■ **PASSAGE**:

[BEGIN]

This hardcover brick contains hundreds of rare and rarer menus, which tell a story of American’s eating habits from the high to low and all the spots in between. It is a chronicle of how almost entirely anonymous design branded a named commodity, and how that design both befitted and was independent of the theme at hand – eating. Some of the examples are stunningly rendered, others are stereotypically conventional. Some are modern, others are not just old fashioned, but no fashioned. Taken together, however, they are a vivid portrait of how America branded its eateries.

I was invited to write the introduction. It was a delicious experience. Below is my lead-in. But don’t be fooled, Heimann’s book is not some dry history. It lives in the way the menus continue to be relevant to today.

[END]

■ **EXERCISES TO COMPLETE**:
• A. Answer these from the passage about the menu book:
(i) What does the hardcover book contain?
(ii) What was the writer invited to write for it?
(iii) Whose book is it, by surname?
• B. Write the next few sentences of the passage about the menu book, picking up after its final sentence.
The records stand apart from the passage about the menu book and have no connection to it.

■ **EXCERPTED RECORDS**:
[BEGIN]

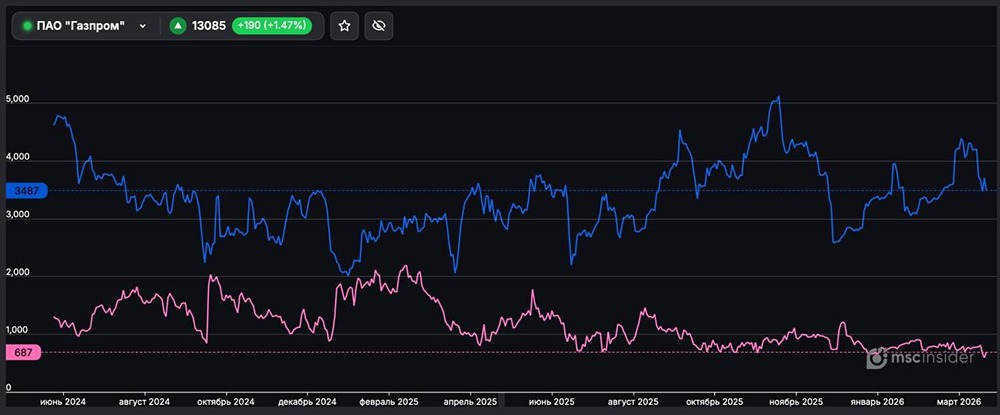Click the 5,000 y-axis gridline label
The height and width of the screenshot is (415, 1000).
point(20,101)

[END]
[BEGIN]

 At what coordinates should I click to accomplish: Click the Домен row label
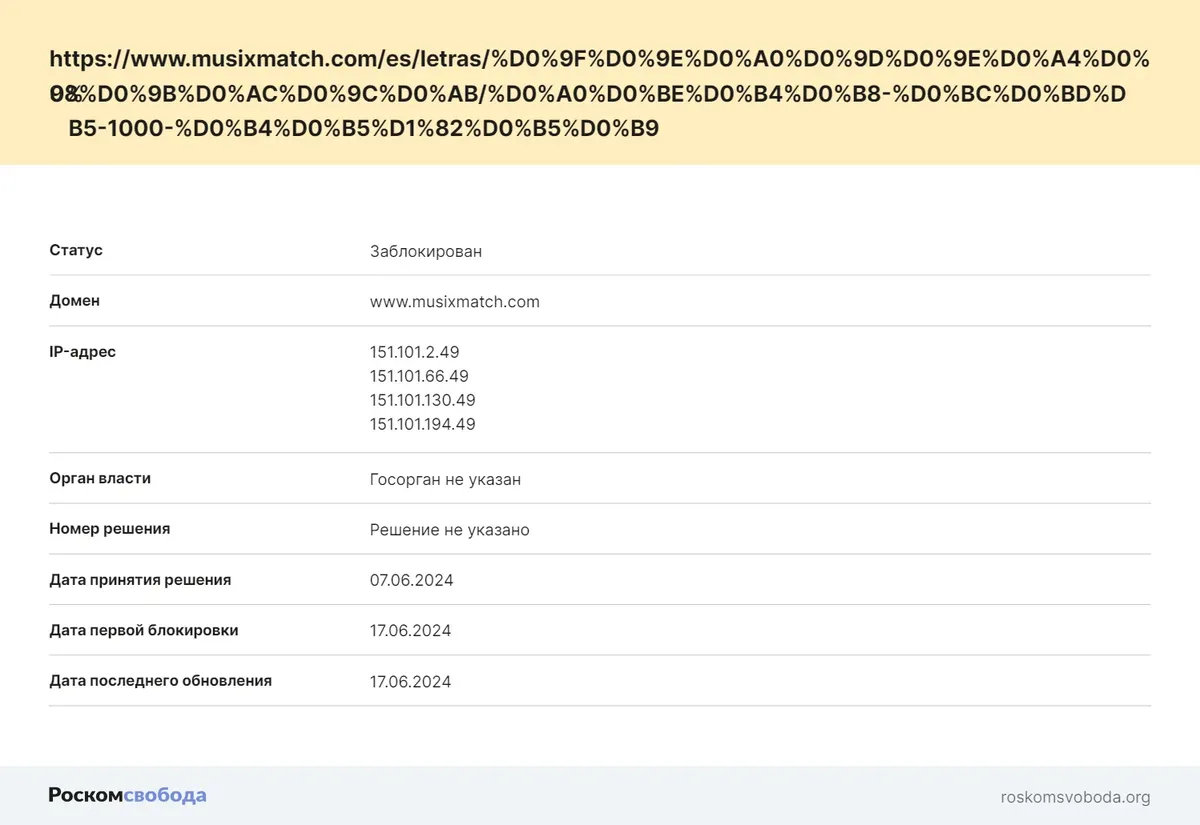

[END]

■ **OUTPUTS**:
• A.
(i) Hundreds of rare and rarer menus.
(ii) The introduction.
(iii) Heimann's.

• B.
If only some obscure yet eccentric figure from the past named, let’s call him, “Monsieur Menu” (or rather Georges Laffont Menu, to be exact), was discovered to have conceived the world’s first “modern” menu, then a viable orgin myth could be written that might go something like this:The only living son of poor French peasant family from Lot-et-Garonne, at 15 Menu migrated to Paris where he struggled for years laboring as a lowly plongeur (dishwasher) in the kitchens on the Left Bank. Yet all the while he taught himself the art of cooking the finest of ecclectic cuisines. At age 32 he miraculously became the chef for the court of Louis XIV and was a favorite of the courtiers, for whom each night he hand scribed the culinary offerings of the evening – voila, la menu!Alas, no such person ever existed, that we know of, and the creator of the first menu, whoever he or she may be, is forever lost to posterity. The cosmology of menus is decidedly anonymous – and consequently the quality of the narrative suffers from such anonymity. Quelle domage!